Suppose Trump gets the nomination; what would happen if another Republican ran as an independent? If he (she) called themselves The Real Republicans, could they pull enough Republican votes from those who are dissatisfied with Trump, plus conservative independents to mount a credible challenge to Hillary?
The way I see it, if Trump is nominated, the party is screwed. If Trump isn’t nominated, he will run as an independent, and the party is screwed. There is nothing to lose by trying a Trumpless independent run, and if Hillary stumbles, or is damaged in the Democratic primaries, could that provide an opening for an independent Republican?
I’m pretty sure there’s not enough potentially conservative voters. The more candidates that might appeal to conservative voters, the better for the Democratic candidate. If Trump is nominated, the best (and only) hope for the Republicans is to rally around him and pray (and he probably will still lose in a landslide). If Trump runs 3rd party, then they have even less hope, but the only remaining hope would be to dig like madmen into Trump’s past and try and find something disqualifying.
I think the chance that Trump will be nominated by the Republicans is about 20% or so – and if he’s not nominated, then his chances of a 3rd party run are probably about 33% (something like 10% if Cruz is the nominee, and 50-70% if not, IMO).

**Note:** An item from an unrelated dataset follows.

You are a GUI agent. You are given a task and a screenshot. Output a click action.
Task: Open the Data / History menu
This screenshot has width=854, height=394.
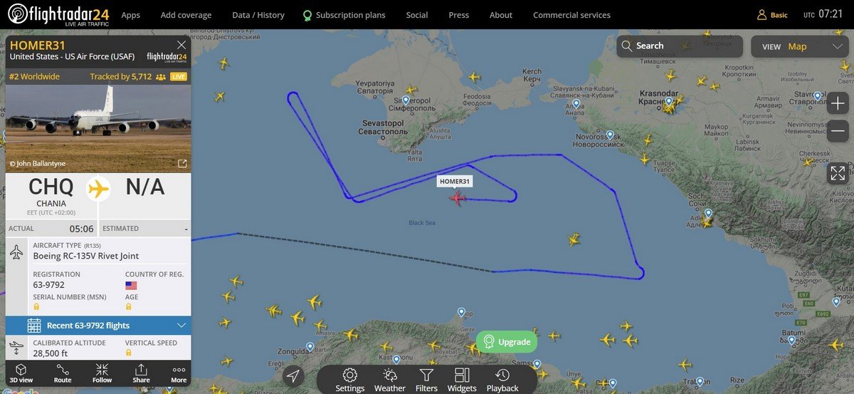click(x=258, y=15)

Many states have a “sore loser” statute that prevents a candidate who lost in a primary election from then being on the ballot as an independent in the General Election. In other words, if Trump wins the nomination, no other candidates who still had their name on the primary ballot can then also be on the general election ballot as an independent. Likewise, if Trump starts to lose primary elections, he can all of a sudden jump ship and run as an independent in November.
If the Republicans are screwed this cycle regardless, then they need to be looking at how to unscrew themselves for the next cycle. One can see how renouncing Trump might help with that.
The Republicans are going to have a bitch of time winning this time even without the headache of an Independent challenger. Throw that monkey wrench into the works and they don’t stand a chance.
But, I don’t think Trump will run as an Independent. That sounds more like wishful thinking than anything else.
I have a dear friend from college who, unfortunately, grew up a die-hard Republican. She’s not one of the crazy ones, much more of a traditional establishment Republican. A few months back she said she’d taken some kind of pledge to vote for whichever candidate won the GOP nomination, grudgingly admitting she’d hold her nose and vote for Trump if he were the nominee.
I don’t know if her opinion may have changed given the Donald’s recent more fascistic bellowings, but … I think there is a very significant group of GOP voters like her. If Trump becomes the nominee, they’ll vote for him (or, perhaps, not vote at all). They won’t deliver their votes to some other independent candidate running as a “Real Republican” or “New Republican” or whatever. Anyone trying that tactic would be doomed to fail, and would absolutely sew up the White House for the Democrats in 2016.
Trump isn’t going to run as an independent. He isn’t about to throw good money after bad, he has to realize that his best chance to win, if he even wants to, is to run as the nominee.
Likewise, no Republican is going to bolt and run as an independent should Trump win. They know it would be a fool’s errand. Their best strategy should Trump win the nomination would be to pour money in the downticket races and concede the White House.
It really doesn’t matter if Trump is the Republican candidate and not-Trump runs as an independent, or not-Trump is the nominee and Trump runs as an independent. Either way you have two candidates competing for the voters who won’t vote for the Democrat.
I think a more entertaining imaginary exercise is “What if Sanders ran as an independent against Hillary and Trump?” Would he be the anti-Trump protest candidate and cost Hillary those voters?
In essence you’re talking about a national version of what Joe Lieberman did to win his last Senate election. Could work, I suppose, but don’t forget that in that election the Republicans basically laid down and died. Not going to happen with the Dems and Hillary.
If you trace the cites in that article, it is indicated that that is a Wikipedia article that is simply crying out to be re-written. I can’t find anything in the cites that supports the claim.
I can’t imagine any conservative-leaning third candidate not sinking a Republican candidate. (It goes without saying that the third candidate is already sunk.) Modern elections are just too close. Losing even 5% of the votes you’d normally expect would be enough to kill you off.
The same would be true for a Democrat’s chances with a liberal-leaning third candidate.
Clinton and (Rubio or Cruz or ???) are the traditional big party candidates, and both Sanders & Trump try their luck as independents.
So we have a 4-way race with candidates arrayed from loony-left to middle-left to middle-right to loony-right. (For 2016 USA values of “loony” and “middle”; not that any other country would recognize the borders where we seem to. :eek:)
Again fodder for another thread. Although this is so far-fetched as to be pure fantasy. The leverage applied to stop whoever would be the 4th independent from splitting that team’s vote would be incredible and irresistable.